Délicieuse adolescente aux cernes profonds et aux yeux habités d'une folie sans fond. Détruite, brisée, folle. Quelle satisfaction de voir que la petite sœur de Lizzie, cette gamine qui la soutenait et riait avec elle, n'était plus qu'une épave dont il pouvait manipuler les rouages avec un doux plaisir.
Il n'avait pu avoir Lizzie alors il aurait la jeune sœur. Il s'infiltrerait dans son esprit et le posséderait pour en sucer jusqu'à la dernière goutte de raison. Il la façonnerait et la sculpterait selon ses désirs.
Alice serait sa plus belle création.

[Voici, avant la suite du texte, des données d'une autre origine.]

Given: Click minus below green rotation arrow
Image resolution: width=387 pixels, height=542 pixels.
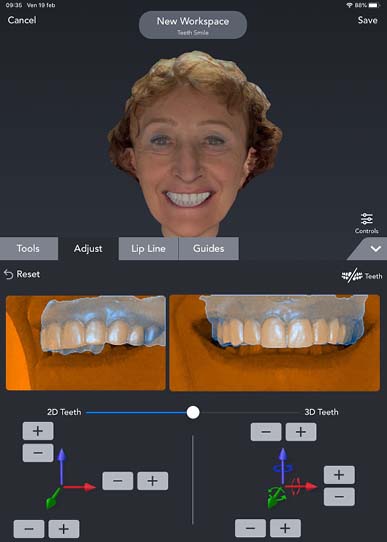Looking at the screenshot, I should pyautogui.click(x=251, y=528).
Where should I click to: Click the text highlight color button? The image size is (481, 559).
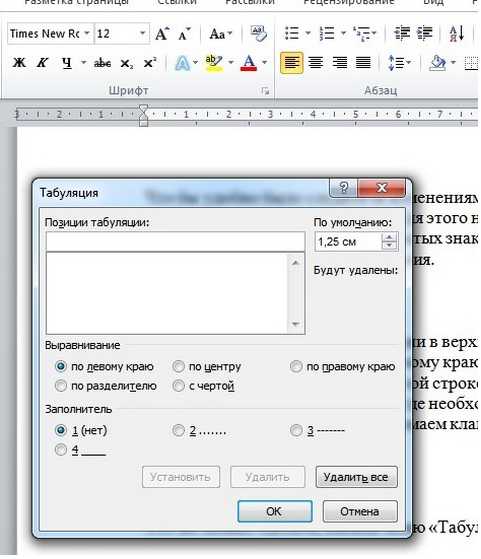(214, 63)
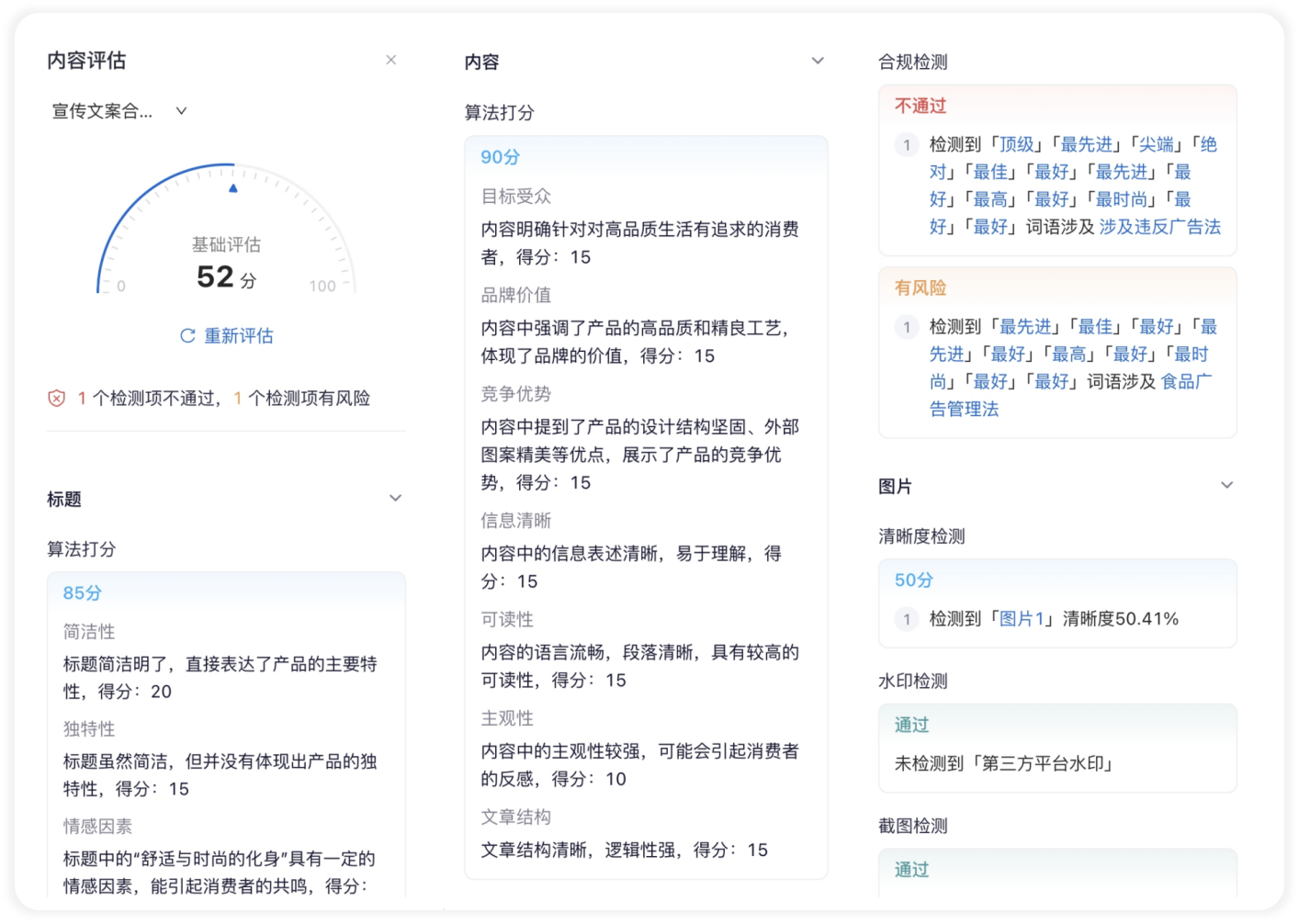Viewport: 1299px width, 924px height.
Task: Click number 1 badge in 清晰度检测 card
Action: coord(907,619)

Une délicieuse poupée de chiffon aux yeux de porcelaine entre ses longs doigts de Pantin.
Il aurait sa raison…Il aurait son Pays des Merveilles…Il aurait son corps.
Pour se venger de Lizzie, pour retrouver cette obsession qui tourmentait ses nuits, pour se délectait de cette folie fascinante qui dansait dans les prunelles de cette adolescente.

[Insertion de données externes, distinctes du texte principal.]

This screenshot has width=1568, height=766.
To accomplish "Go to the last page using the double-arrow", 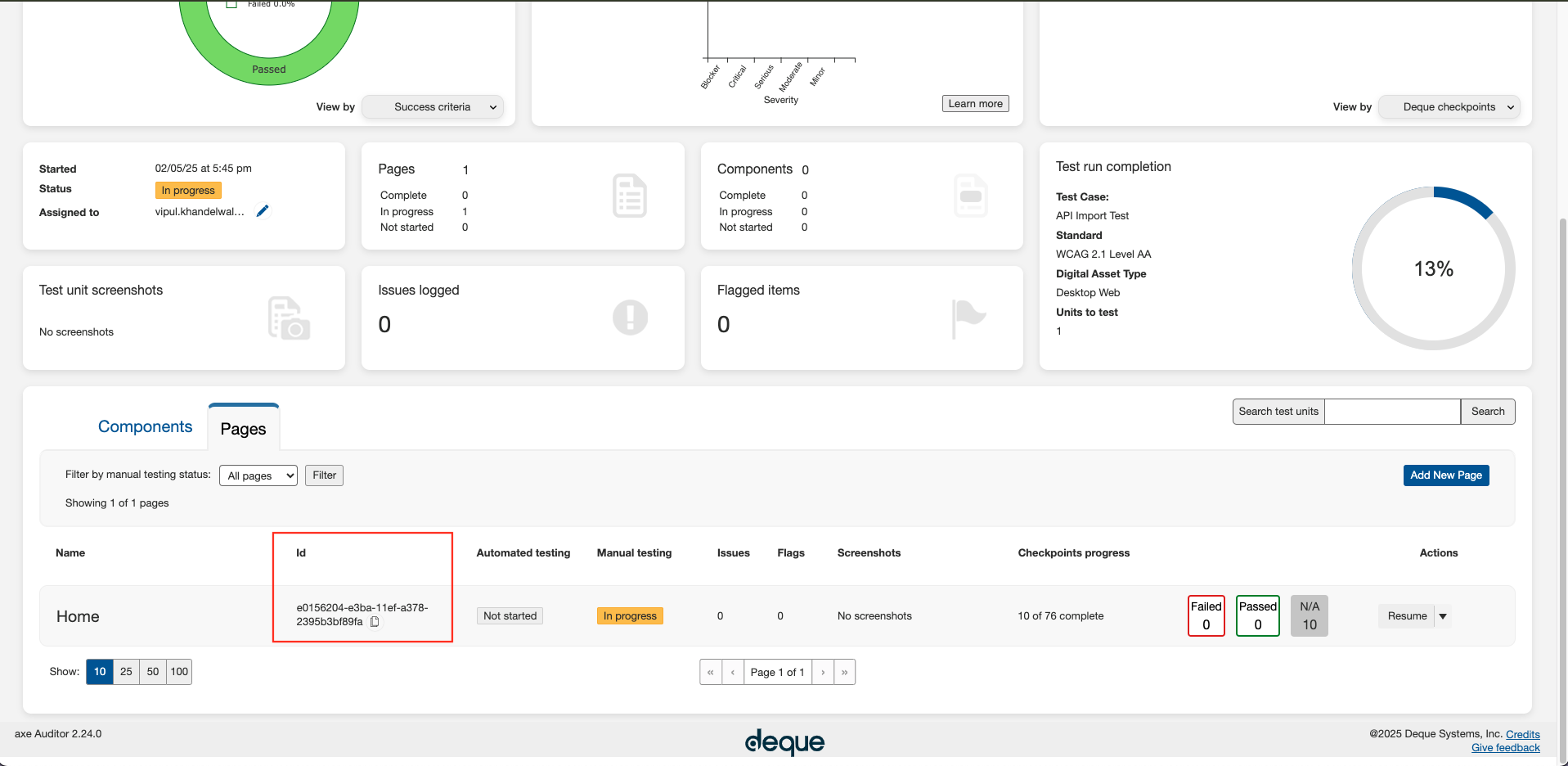I will tap(844, 672).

Folles raisons d'un esprit dérangé qui le poussèrent un soir à plaquer Alice contre un mur de son bureau et embrasser ses lèvres alors qu'elle se dirigeait vers la porte.
Elle sursauta et tenta de se débattre, de le repousser, de se dérober à ses lèvres. Mais plus elle tentait de fuir, plus les ongles de Bumby s'enfonçaient dans sa chair, plus son corps se pressait contre le sien, plus ses lèvres se faisaient tendre alors que sa langue s'insinuait violemment dans sa bouche.
Le feu Alice ! Le feu cours ! Sauve-toi !
Elle l'avait mordu jusqu'au sang, sentant le liquide poisseux couler sur ses lèvres gonflées par les baisers de Bumby. Tremblante, folle de rage, ivre de colère elle l'avait repoussé, prête à l'étrangler pour oublier cette honte mais sa voix avait résonné dans l'air.
Si douce…si hypnotisante…si persuasive…qu'elle n'avait rien pu faire. Pauvre enfant qui s'était laissée prendre sur le sofa dans des sanglots étouffés alors qu'elle entendait le souffle rauque de l'homme au-dessus d'elle.
Ce jour-là elle était partie le cœur au bord des lèvres dans sa chambre. Ce jour-là elle avait tenté de faire partir la mélasse collant sur son corps sans le moindre succès. Ce jour-là elle avait senti des frémissements dans son bas ventre mêlés à la douleur et la haine.
Etrange sensation qui la laissait tremblante et nauséeuse.
Cette nuit elle rêva de ballons multicolores, des carillonnements des fontaines, des parties de croquets, des dominos flottant dans les airs, des nappes blanches parsemées de service à thé coloré…et la mélasse qui engloutissait tout son monde. Noyant le Pays des Merveilles dans un océan de ruine et de déraison. Et une ombre aux yeux d'argent étincelant de cruauté, l'entraînant dans une valse folle et langoureuse. L'abandonnant sur les débris des miroirs les joues rouges de plaisir, le corps détruit et le cœur en miette.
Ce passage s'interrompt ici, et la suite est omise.